L’eau, nouvelle source de rentabilité pour le restaurateur

Verre700EditoSi l’enjeu de l’eau se joue à l’échelle de la planète, il se mesure aussi désormais au restaurant. Là où hier l’eau du robinet arrivait directement sur la table du client, il y a désormais un intermédiaire technique qui fait que le contenu de la carafe n’est plus ordinaire. Il est transformé, donc facturé.

S’il est faux de croire que le bistrotier est obligé de servir un verre d’eau à qui le demande, le restaurateur, lui, ne peut s’exonérer de cette obligation depuis la publication d’un arrêté datant du 8 juin 1967*. Le texte dispose qu’«un établissement servant un repas a l’obligation de servir gratuitement de l’eau ordinaire pour accompagner le repas. » Sauf qu’une eau sortie du robinet et passée par un système de microfiltration n’est plus ordinaire au sens de l’arrêté précité. Ô miracle, elle devient donc facturable, à un tarif que le restaurateur fixe librement. Quelques malins –Fresh, Cryo, AquaChiara ou Castalie – se sont engouffrés dans la brèche.

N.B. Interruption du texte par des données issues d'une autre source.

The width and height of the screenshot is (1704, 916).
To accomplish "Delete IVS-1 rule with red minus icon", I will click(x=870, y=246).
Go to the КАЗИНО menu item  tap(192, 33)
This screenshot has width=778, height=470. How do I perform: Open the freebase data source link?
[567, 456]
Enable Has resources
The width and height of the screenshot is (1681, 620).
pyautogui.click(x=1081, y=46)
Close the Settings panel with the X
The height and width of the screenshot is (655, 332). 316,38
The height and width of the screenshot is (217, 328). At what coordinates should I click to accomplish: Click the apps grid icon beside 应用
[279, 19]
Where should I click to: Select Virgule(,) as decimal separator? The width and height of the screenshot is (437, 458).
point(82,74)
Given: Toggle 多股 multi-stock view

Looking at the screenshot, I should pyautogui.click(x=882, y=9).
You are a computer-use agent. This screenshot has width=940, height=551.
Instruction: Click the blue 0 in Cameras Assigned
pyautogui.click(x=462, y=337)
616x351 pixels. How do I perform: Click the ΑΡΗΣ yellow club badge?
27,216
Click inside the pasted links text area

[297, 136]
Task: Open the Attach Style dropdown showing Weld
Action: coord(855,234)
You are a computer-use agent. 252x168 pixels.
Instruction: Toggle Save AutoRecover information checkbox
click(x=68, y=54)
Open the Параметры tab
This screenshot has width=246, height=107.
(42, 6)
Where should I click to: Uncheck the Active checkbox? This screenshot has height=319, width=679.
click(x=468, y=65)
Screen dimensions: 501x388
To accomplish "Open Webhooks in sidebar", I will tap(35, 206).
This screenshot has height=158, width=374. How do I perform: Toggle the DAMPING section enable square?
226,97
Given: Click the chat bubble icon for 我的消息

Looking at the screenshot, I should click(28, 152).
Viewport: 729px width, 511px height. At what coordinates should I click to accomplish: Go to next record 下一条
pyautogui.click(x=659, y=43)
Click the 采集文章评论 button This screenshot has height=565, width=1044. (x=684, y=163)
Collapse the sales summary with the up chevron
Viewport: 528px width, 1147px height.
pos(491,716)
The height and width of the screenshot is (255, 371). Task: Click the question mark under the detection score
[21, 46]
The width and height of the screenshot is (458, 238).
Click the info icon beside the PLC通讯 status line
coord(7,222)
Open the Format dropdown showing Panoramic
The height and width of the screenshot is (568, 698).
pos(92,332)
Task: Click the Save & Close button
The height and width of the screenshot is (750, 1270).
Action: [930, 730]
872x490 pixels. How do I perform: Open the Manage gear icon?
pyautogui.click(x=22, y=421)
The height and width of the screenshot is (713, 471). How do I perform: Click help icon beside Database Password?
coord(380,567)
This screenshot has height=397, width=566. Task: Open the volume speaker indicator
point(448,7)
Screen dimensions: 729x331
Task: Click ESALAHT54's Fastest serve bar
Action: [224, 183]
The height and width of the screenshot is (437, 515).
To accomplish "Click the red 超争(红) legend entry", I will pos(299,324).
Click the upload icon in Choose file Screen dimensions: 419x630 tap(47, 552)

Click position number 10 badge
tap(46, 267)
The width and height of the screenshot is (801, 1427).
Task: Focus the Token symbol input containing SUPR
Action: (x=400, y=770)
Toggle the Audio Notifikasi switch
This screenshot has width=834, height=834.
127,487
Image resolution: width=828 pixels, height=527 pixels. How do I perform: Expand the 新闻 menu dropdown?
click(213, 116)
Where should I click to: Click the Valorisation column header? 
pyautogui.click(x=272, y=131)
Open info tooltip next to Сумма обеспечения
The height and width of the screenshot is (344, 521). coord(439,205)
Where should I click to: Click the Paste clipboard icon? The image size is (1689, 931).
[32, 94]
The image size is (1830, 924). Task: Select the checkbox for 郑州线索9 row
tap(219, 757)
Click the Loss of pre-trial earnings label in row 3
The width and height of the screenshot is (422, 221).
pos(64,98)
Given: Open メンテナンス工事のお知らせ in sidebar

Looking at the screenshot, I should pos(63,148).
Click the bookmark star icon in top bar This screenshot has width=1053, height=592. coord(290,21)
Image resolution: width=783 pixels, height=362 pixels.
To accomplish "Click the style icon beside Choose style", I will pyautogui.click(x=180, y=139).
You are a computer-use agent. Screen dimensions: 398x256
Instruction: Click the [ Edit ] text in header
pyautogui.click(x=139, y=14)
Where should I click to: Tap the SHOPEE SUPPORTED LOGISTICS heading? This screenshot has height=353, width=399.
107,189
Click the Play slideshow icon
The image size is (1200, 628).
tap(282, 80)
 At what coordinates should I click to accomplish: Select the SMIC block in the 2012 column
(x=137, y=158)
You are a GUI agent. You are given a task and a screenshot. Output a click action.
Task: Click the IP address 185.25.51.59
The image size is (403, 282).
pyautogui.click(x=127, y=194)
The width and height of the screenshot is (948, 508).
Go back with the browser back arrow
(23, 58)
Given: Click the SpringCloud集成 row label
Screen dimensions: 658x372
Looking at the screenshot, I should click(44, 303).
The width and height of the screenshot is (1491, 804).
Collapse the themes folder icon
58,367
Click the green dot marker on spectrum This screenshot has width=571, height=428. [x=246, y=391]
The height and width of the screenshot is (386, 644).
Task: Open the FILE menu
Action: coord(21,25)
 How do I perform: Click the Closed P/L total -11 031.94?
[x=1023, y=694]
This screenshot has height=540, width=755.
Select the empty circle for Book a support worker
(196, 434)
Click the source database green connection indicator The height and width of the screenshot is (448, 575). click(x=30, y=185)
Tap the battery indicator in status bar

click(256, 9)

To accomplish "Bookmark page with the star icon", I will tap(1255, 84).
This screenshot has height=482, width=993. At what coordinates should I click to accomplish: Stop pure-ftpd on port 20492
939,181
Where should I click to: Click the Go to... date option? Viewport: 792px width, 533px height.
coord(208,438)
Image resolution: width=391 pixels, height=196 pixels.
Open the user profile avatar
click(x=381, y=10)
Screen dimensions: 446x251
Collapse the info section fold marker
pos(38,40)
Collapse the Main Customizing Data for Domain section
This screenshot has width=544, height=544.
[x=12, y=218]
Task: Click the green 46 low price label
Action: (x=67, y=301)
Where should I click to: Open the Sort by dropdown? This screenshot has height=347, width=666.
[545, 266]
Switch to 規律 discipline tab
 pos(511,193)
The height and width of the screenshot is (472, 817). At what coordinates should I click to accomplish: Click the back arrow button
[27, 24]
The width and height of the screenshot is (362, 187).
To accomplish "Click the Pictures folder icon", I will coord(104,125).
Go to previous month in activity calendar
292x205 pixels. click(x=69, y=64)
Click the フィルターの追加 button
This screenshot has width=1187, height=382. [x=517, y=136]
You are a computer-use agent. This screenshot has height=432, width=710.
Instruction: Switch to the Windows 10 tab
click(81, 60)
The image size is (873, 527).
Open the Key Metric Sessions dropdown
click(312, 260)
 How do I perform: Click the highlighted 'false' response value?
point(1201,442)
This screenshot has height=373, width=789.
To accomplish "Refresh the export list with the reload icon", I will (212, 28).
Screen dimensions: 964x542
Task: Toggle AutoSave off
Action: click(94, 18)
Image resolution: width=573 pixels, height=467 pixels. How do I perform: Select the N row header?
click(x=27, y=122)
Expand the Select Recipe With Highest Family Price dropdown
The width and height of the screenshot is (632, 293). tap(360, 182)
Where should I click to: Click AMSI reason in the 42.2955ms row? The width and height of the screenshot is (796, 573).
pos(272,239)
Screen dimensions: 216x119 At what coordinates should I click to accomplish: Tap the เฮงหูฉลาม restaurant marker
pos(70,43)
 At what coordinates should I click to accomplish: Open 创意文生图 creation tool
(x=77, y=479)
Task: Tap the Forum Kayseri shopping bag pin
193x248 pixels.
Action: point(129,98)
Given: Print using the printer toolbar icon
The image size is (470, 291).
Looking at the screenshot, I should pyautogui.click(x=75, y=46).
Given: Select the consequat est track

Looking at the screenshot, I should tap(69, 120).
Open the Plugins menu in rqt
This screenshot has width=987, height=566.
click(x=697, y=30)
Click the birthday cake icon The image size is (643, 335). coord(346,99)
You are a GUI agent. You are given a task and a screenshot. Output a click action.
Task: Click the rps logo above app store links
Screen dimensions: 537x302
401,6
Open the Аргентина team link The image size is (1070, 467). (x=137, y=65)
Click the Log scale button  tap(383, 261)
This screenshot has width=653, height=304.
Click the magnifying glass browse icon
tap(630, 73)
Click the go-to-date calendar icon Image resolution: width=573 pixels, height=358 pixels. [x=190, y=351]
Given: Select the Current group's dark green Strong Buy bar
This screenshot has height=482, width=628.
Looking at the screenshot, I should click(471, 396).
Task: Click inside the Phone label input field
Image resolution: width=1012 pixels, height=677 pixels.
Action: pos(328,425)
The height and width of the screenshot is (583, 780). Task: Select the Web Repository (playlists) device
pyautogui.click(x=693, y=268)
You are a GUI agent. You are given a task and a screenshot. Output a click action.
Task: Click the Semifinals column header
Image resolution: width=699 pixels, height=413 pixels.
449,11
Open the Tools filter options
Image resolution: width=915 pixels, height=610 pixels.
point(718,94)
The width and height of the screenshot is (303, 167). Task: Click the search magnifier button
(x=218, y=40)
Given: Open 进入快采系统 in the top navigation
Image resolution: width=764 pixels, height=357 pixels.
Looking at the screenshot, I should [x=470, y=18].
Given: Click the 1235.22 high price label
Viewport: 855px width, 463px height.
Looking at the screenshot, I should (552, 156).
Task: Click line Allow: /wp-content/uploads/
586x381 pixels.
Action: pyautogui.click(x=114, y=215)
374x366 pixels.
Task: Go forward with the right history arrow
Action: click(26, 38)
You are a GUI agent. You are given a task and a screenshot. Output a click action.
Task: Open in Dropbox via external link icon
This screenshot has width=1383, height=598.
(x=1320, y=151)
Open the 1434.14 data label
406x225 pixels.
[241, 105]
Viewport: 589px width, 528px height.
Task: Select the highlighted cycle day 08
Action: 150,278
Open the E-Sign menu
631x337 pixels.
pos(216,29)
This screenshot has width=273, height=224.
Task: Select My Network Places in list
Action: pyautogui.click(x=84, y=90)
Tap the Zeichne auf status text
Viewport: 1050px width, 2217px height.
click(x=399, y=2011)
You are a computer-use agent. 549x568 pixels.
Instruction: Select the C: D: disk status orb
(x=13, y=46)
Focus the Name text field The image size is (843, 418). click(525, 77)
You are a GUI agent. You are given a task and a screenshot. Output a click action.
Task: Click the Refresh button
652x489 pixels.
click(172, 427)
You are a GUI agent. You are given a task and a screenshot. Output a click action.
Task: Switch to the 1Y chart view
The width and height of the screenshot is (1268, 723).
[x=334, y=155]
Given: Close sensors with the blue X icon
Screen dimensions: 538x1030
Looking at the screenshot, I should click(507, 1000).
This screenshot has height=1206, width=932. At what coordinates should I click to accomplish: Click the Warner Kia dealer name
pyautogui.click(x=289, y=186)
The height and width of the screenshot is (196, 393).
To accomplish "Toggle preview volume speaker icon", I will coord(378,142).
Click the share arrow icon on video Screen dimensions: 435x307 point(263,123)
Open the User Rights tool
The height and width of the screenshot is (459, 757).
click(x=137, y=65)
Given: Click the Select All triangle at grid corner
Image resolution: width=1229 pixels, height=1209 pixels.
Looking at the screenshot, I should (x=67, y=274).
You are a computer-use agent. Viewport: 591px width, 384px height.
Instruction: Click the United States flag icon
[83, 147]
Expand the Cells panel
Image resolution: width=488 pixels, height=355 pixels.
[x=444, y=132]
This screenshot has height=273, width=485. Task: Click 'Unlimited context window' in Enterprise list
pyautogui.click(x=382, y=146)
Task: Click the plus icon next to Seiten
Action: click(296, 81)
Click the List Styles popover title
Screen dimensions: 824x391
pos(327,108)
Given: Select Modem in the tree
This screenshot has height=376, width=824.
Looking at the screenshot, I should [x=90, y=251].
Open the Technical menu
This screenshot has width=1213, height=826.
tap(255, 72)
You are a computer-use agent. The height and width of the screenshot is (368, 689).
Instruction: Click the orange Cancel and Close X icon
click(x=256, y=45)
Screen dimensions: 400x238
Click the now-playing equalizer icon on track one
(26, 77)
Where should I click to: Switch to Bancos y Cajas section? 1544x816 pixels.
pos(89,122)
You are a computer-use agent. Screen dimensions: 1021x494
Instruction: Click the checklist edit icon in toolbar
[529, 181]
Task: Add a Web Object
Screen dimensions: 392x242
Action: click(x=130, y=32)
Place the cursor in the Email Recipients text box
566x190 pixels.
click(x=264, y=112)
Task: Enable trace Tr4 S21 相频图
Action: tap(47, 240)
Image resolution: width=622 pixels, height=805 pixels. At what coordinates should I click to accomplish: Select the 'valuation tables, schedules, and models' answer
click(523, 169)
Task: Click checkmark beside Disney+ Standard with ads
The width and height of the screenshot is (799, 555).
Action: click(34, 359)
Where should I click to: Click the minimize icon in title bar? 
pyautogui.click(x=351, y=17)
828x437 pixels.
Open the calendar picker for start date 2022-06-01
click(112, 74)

Utile et justifiée la microfiltration ? Cela se discute. « Moins d’odeurs, moins de mauvais goûts » selon AquaChiara. Pour Fresh, l’eau conserve ainsi « l’authenticité des produits servis au cours du repas. » Mais à lire les plaquettes des uns et des autres, l’avantage n’est pas tant dans le verre. On y évoque un meilleur respect de l’environnement ou une diminution de la manutention pour les professionnels. Donc pour faire simple, il n’y aurait aucune raison de traiter une eau saine et potable si ce n’est pour des raisons économiques peu avouables au client. Pas question de lui rappeler non plus qu’à Paris, par exemple, plus de 50% de l’eau du robinet est une eau de source…

Pour le restaurateur, c’est donc tout bénef.  Le coût moyen du litre d’eau du robinet en France est de 0,35 centime d’euro**, soit de belles marges pour ceux qui n’hésitent pas à facturer plusieurs euros le litre. A ce tarif-là, la carafe peut se la jouer design pour séduire le consommateur et certains serveurs peuvent se gausser de proposer de l’eau de dégustation. Potable, certes, mais dure à avaler !

La question de l’eau tarifée par le restaurateur n’est pas franco-française. De San Francisco à Genève, en passant par New-York, Londres ou Vienne, les velléités sont fortes pour monétiser l’eau pendant que d’autres, notamment quelques maires de grandes villes, se battent pour favoriser la consommation d’eau du robinet ordinaire. En Suisse, une initiative parlementaire a même été lancée en ce sens.

Certains établissements perpétuent cependant soit la bonne vieille carafe d’eau, soit la non-facturation de l’eau microfiltrée au nom du respect de la tradition, à l’instar de la gratuité du pain ou de la mise à disposition de toilettes. Chez les autres, le client se doit d’être vigilant et de demander simplement de l’eau ordinaire. Aux restaurateurs de montrer que tout le reste est extra-ordinaire et donc justifie que l’on mette la main à la poche. Une évidence qui ne coule pas toujours… de source.

 Franck Pinay-Rabaroust

 * L’arrêté du 8 juin 1967 définit également ce qu’est le « couvert » : le pain, l’eau ordinaire, les épices ou ingrédients, la vaisselle, verrerie, serviette, etc.

** La répartition du prix de l’eau en bouteille est la suivante : 80% pour l’emballage, 20% pour l’eau.